Segue poi l’impostazione a quintetto che predomina in questo disco, anche se con molte varianti: tra tutti spicca il giovanissimo bassista Ben Williams, che viene ringraziato e citato più volte all’interno delle note del libretto e prende in carico le responsabilità della sezione ritmica praticamente per tutto il resto del disco. Un ragazzo da tenere d’occhio.
In questo lavoro, tanto vario quanto stilisticamente uniforme grazie allo stesso GB che fa quasi da collante tra le varie sessioni di registrazione, affrontate con animo disteso e un’impostazione che guarda costantemente all’improvvisazione, possiamo trovare una semplice e divertente versione di My Cherie Amour di Stevie Wonder in cui ritorna anche la sorprendente voce di Benson, più giovanile che mai.
Si continua con un omaggio strumentale a Jhon Coltrane con Naima e uno a Wes Montgomery conTequila, ma tra gli artisti che GB ringrazia e fa propri in questo disco ci sono anche Jesse Harris (con Don’t know why), Rod Temperton (The lady in my life), e Johnny Hartman di cui ri-arrangia la famosa My one and only love.
Tra le altre tracce, tutte piene di sentimento ed emozione, si fanno notare una versione molto ritmata di Paper Moon con il quartetto base chitarra, piano, basso e batteria, e anche una interessantissima versione solista della famosa canzone irlandese Danny Boy: da ascoltare con attenzione, perché Benson fa suonare le sue corde come se fossero cornamuse, un chiaro segno di stile che dimostra perché è considerato uno dei migliori al mondo.
Il tutto si chiude con una formidabile e sincopata Fingerlero, scritta da Ronnie Foster,collaboratore di Benson ai tempi di Breezin’ (1976 per la cronaca) che lui stesso considera “il miglior tastierista al mondo”. Foster mandò la traccia a Benson quasi per scherzo, e il chitarrista riconobbe subito quanto fosse ritmicamente intrigante. “I knew before he sent it that it was going to be unusual, but I didn’t know how unusual,” dice Benson nell’intervista che ha lasciato per la Concord Records, la sua attuale etichetta discografica. “It was so interesting that we had to try it. David wrote out the changes for the guys. We did it a couple times and it worked. It had a really unique vibe to it.

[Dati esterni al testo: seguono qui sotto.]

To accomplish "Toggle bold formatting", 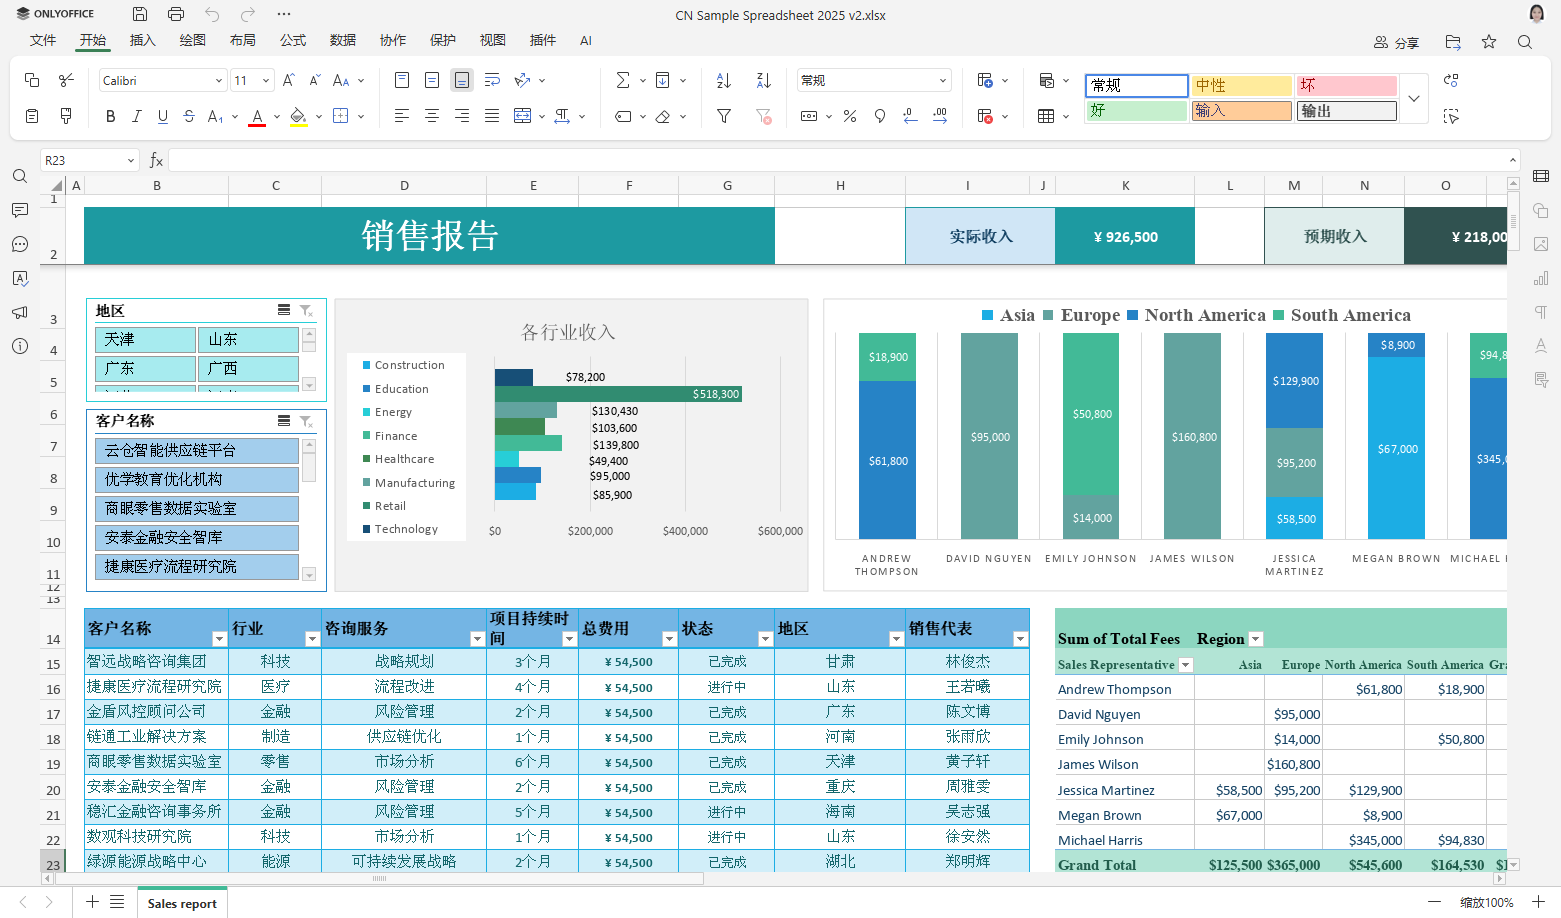I will coord(110,116).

Per Benson è sempre stato molto più che un tabù o un limite da infrangere l’unire la forza del jazz agli standard del pop, una sfida che il chitarrista ha sempre vinto anche con le limitazioni che necessariamente vengono dalle grandi labels. Per chiudere vale la pena citare una seconda volta il suddetto articolo che potete trovare anche qui:
“Le persone categorizzano le cose perché hanno bisogno di trovare un angolino in cui sistemarsi loro stesse. Per me è solo musica. Anzi penso che un sacco di canzoni pop che sono diventate famose negli States negli anni passati siano state registrate da musicisti jazz, dietro le quinte. La maggior parte dei lavori della Motown sono stati registrati così. Erano semplicemente musicisti jazz che vivevano in Detroit e sono stati chiamati a fare un lavoro, e l’hanno fatto bene… io cerco esattamente di fare la stessa cosa. In fondo ci sono solo due tipi di musica, quella buona e quella cattiva. Ci sono un sacco di cose nel mezzo, ma finiranno tutte per scivolare da una parte o dall’altra di questa divisione”.